There seems to be a continuous trend where entertainment is romanticising topics that, not so long ago, were taboo. The media’s depiction of these subjects have become prevalent influences in the coming-of-age stories of many people. One show that’s been all the rage these past few years is a clear depiction of this. Euphoria took people by surprise with its unfiltered, gritty take on mental illness, drug abuse, and a plethora of other ideas. However, in simple words, Euphoria is also pretty. The colourful aesthetics, “bad bitch” energies, and unorthodox scenes drew people in on a deeper psychological level. I’ve never personally felt affected by this, but I can see how other people have.

Euphoria is a pretty good show. I haven’t had the pleasure of watching the entirety of season two, but I can see why people enjoy it. For me, I see the show as a way to educate people on the severity of certain situations, as that is what it does for me. Perhaps without the unnecessary drama, I would be inclined to watch the whole thing, but there’s many things about it that just don't sit right with me.

The show revolves around American high schoolers who, for the most part, abuse drugs, people, and sex as a means to feel something. Kinda fucked, right?

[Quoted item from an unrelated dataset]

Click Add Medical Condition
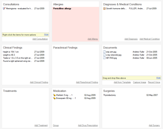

You may think I had the most boring high school career ever, but I also lived in the United Arab Emirates and was a huge fucking nerd. My idea of fun was staying home and watching movies, or playing Sevens and blasting music on the bus rides. I didn’t have that stereotypical “NZ lifestyle” that it seems many people got involved in. Even when I moved back here, I didn’t fall into any trap. Although, it seems that there’s one scene that is rampant in New Zealand: the drug scene.

In my opinion, I think the show does a pretty good job at describing the effects of drug abuse. It’s never going to be sunshine and rainbows, and it hurts you and the people that you love. Euphoria gave me even more insight into why drugs should be avoided. That may sound boring to you, but it’s just the way I feel most comfortable. And it’s not like I’ll judge someone for dabbling in that, but if I had to see someone begin to spiral I would try to help without ever uttering the words “I told you so.”

I’m not saying any of this to be like “hey look at me, I’m better than you.” No, I’m saying this to highlight how entertainment seems to be becoming more of an influence on people. Euphoria has it all; the general aesthetic, the party life, the beautiful people, but it also has the topics that the show is trying to promote people to understand, not partake in. Sure, the glitter, outfits and makeup go pretty damn hard, but the addiction, self-sabotage and mental illness are not things that viewers should be celebrating.